# Task prompt:
Without pictures, repeat the lines of the entries from the one containing "Task: Mark 그렇다 for question 5 on 등록금 초과 지원" through the last, both ends included, and nothing else.

# Study material:
---+---

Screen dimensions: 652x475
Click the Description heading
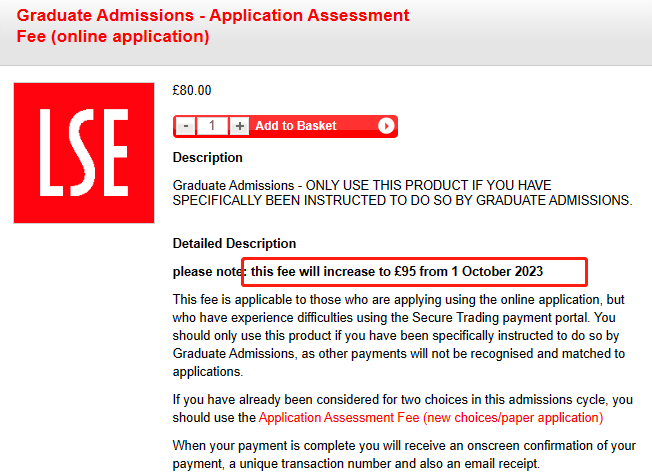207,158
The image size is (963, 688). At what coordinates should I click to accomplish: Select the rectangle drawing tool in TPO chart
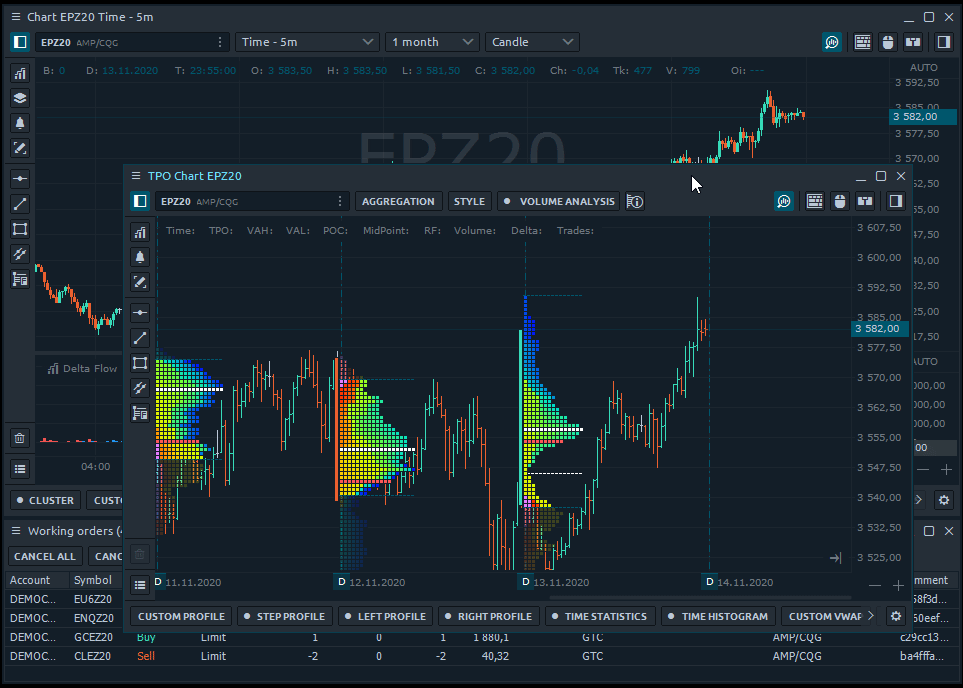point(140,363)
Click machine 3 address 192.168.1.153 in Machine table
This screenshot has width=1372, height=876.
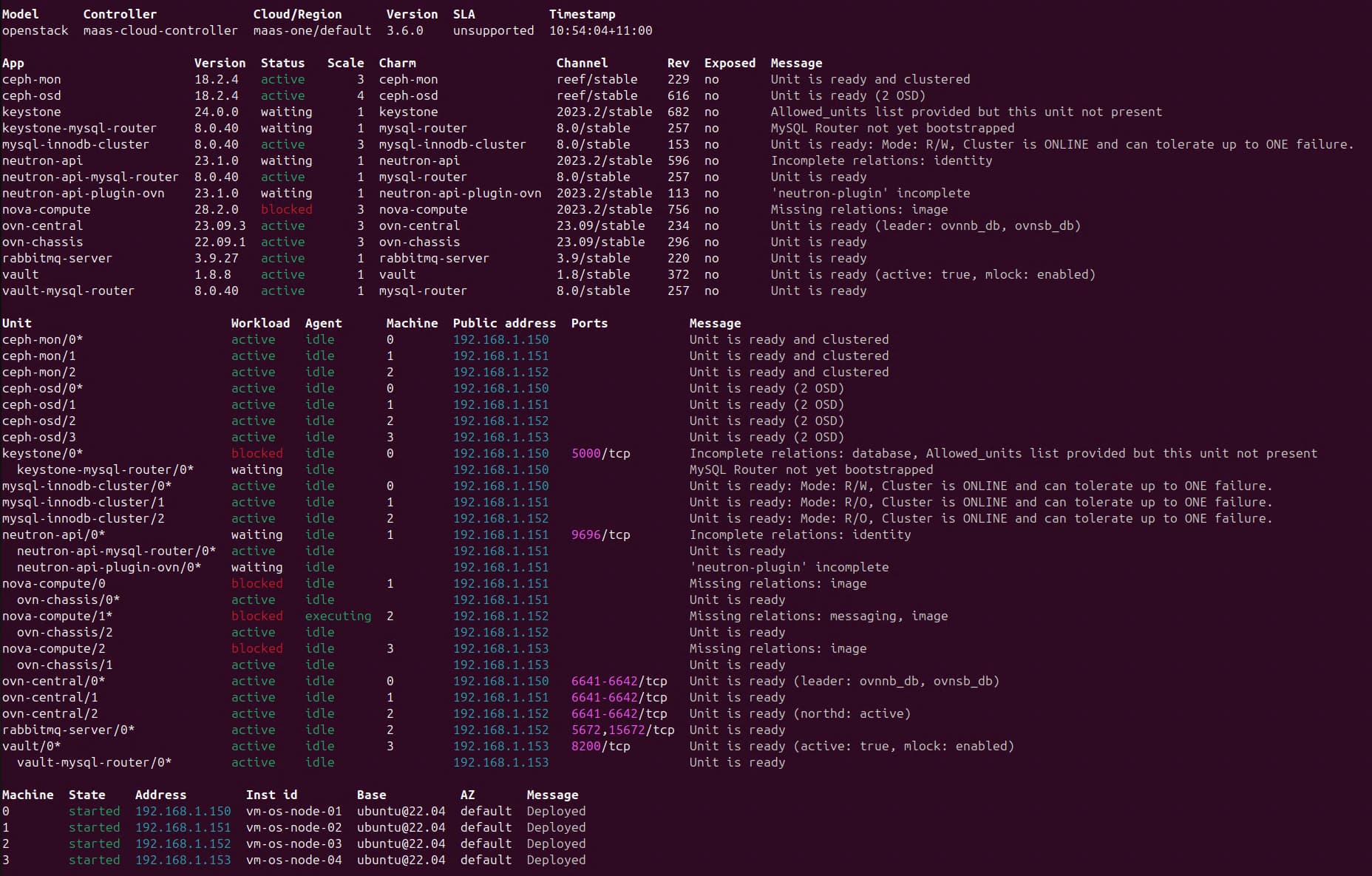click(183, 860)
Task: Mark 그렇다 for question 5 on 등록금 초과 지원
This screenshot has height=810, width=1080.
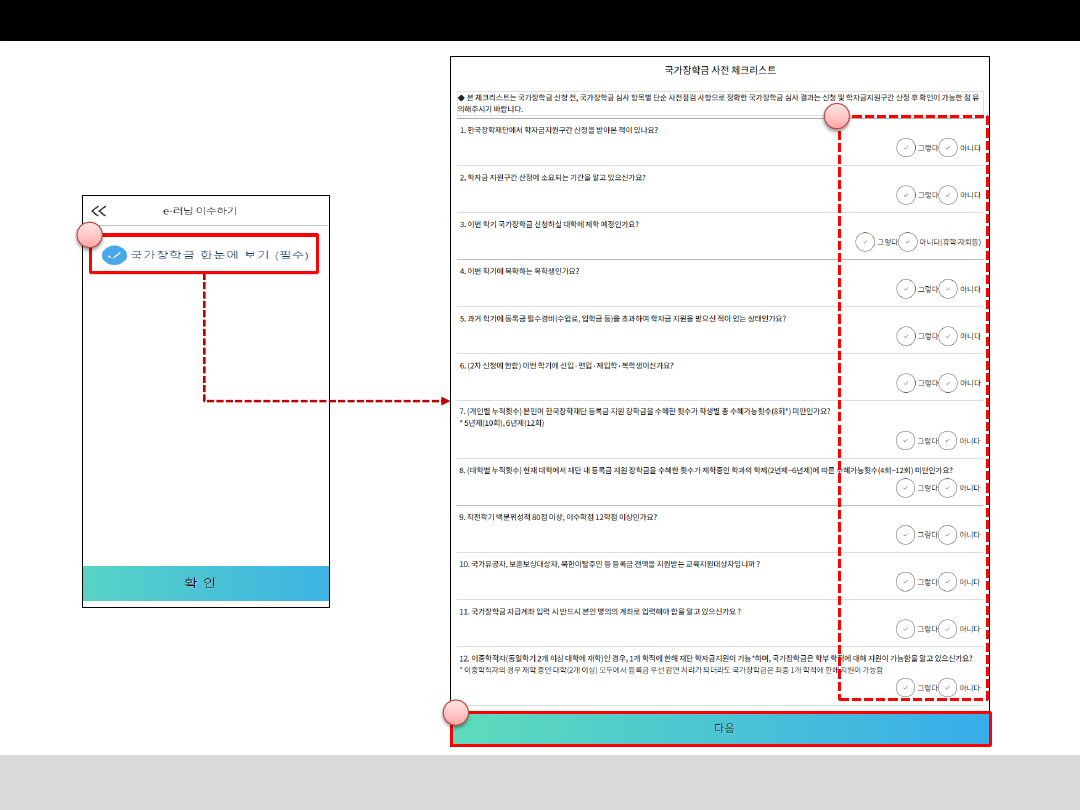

---+---

# Answer to the problem:
Task: Mark 그렇다 for question 5 on 등록금 초과 지원
This screenshot has height=810, width=1080.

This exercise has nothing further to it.